# Cadillac Global Sales Increase 22.1% in March



## [email protected] (Aug 15, 2012)

Cadillac sold 27,406 vehicles in March 2017 globally, an increase of 22.1 percent. March was the 10th consecutive month of double-digit percentage growth.

Cadillac sales in the rapidly expanding midsize luxury crossover segment grew 65 percent in March and 54.4 percent so far in 2017. Cadillac's new XT5 luxury crossover continues to be one of the U.S. market's best-selling luxury vehicles.

Cadillac's growth in China, the world's largest market, was a robust 63 percent in March. Cadillac remains the fastest-growing luxury automotive brand in China.

The brand continues its sustained trajectory of increasing transaction prices. According to Power Information Network, the average U.S. transaction price for a new Cadillac in March rose to $54,268, thousands more than luxury competitors such as BMW, Audi and Lexus.

"For ten consecutive months now, Cadillac's disciplined strategy and strong product substance have produced double-digit gains of global sales growth," said Cadillac President Johan de Nysschen. "Average transaction prices in the U.S market continue to increase, and the XT5 luxury crossover continues to grow the business in one of the most competitive segments."



*Read about BMW brand sales for March here!*

*Audi is looking is looking to rejuvenate their line-up over the coming years to hopefully increase sales. Read about it here!*


----------



## rdollie (Aug 6, 2003)

I bought a '17 Cadillac CTS-V in March and added to those numbers. My M3 is getting dusty in a corner of the garage these days...


----------

-- Written instruction 1 --
From the Cadillac sales thread, quote the part that opens with the words containing "The brand continues" and closes with "Audi and Lexus.".
-- Written instruction 2 --
According to the Cadillac sales thread, what was the average U.S. transaction price for a new Cadillac in March?

-- Data lines --
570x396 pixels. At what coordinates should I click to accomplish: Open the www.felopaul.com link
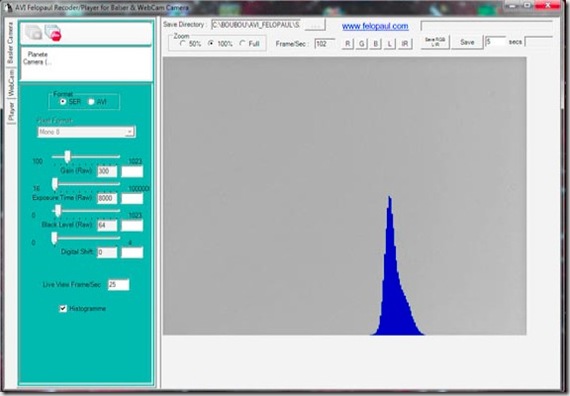click(x=375, y=26)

-- Reply 1 --
The brand continues its sustained trajectory of increasing transaction prices. According to Power Information Network, the average U.S. transaction price for a new Cadillac in March rose to $54,268, thousands more than luxury competitors such as BMW, Audi and Lexus.

-- Reply 2 --
$54,268